(Stored dataset items)
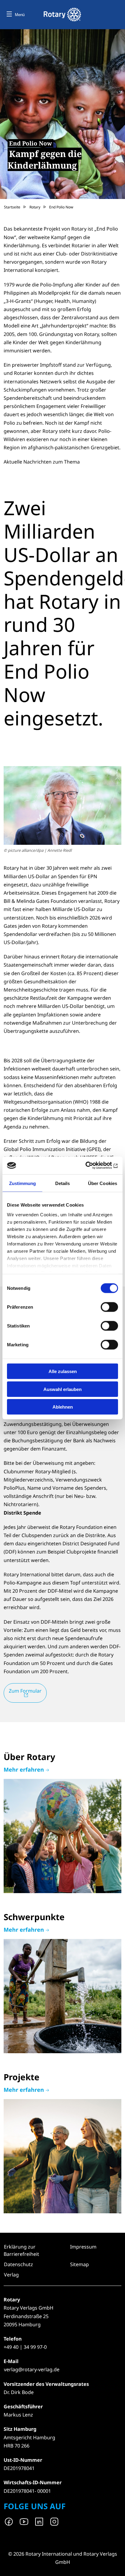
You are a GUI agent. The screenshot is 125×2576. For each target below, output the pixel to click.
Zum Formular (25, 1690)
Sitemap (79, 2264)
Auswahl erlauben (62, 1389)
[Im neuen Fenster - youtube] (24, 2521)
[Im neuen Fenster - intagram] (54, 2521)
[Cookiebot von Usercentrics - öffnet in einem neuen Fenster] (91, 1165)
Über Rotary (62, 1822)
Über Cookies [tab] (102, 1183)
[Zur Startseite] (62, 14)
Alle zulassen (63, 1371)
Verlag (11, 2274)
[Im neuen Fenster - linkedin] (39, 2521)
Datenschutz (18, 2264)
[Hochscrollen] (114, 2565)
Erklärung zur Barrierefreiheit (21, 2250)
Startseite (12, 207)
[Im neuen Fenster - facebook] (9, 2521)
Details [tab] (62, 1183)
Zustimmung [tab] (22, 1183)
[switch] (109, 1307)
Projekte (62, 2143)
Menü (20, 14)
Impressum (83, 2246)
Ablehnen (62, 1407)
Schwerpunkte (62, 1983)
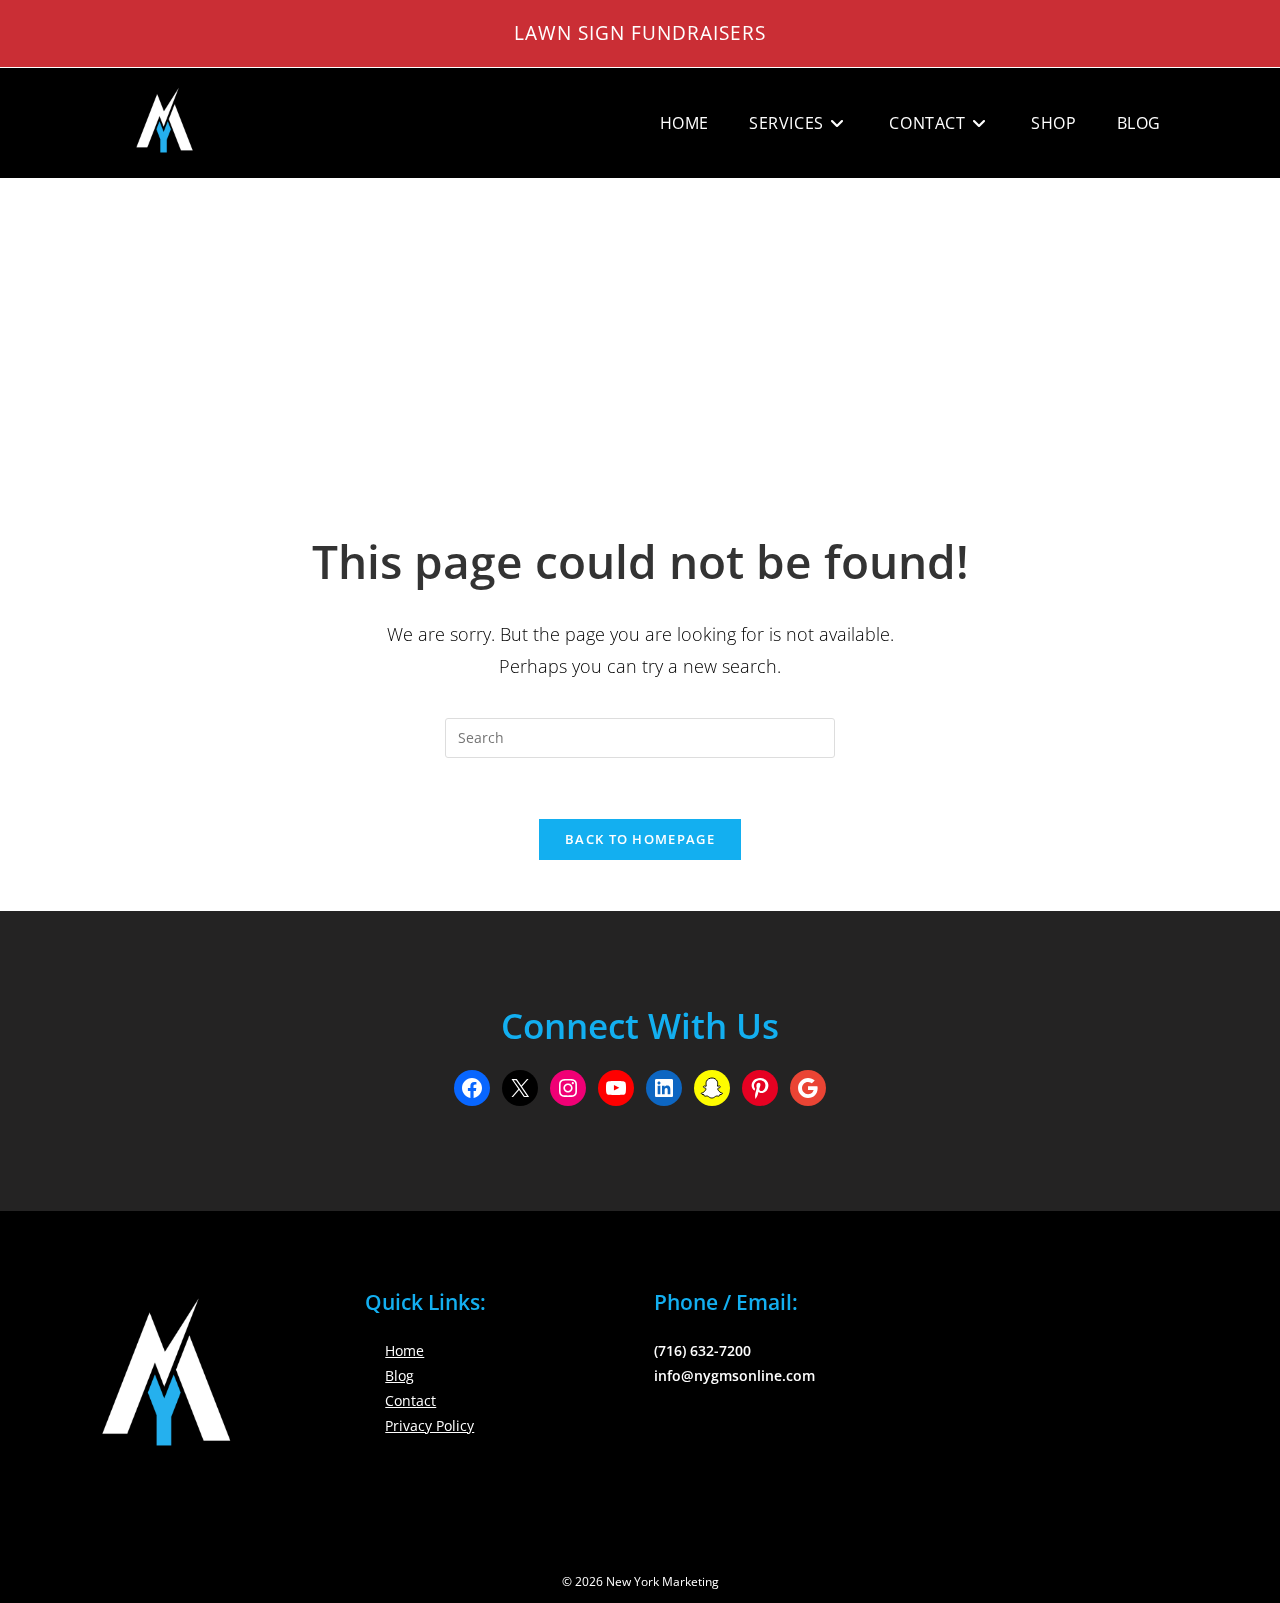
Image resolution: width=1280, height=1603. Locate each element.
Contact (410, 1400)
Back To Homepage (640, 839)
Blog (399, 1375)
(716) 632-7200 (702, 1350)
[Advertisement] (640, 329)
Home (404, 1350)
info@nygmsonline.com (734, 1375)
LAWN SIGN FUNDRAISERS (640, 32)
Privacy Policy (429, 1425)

:: WHAT IS NEEDED ::
Every line in the data above that contains "each" needs to be copied.

:: SOLUTION FOR THIS PROBLEM ::
You are a GUI agent. The screenshot is 125×2576. For each target below, output the pixel to click.
Image resolution: width=1280, height=1603. Locate each element.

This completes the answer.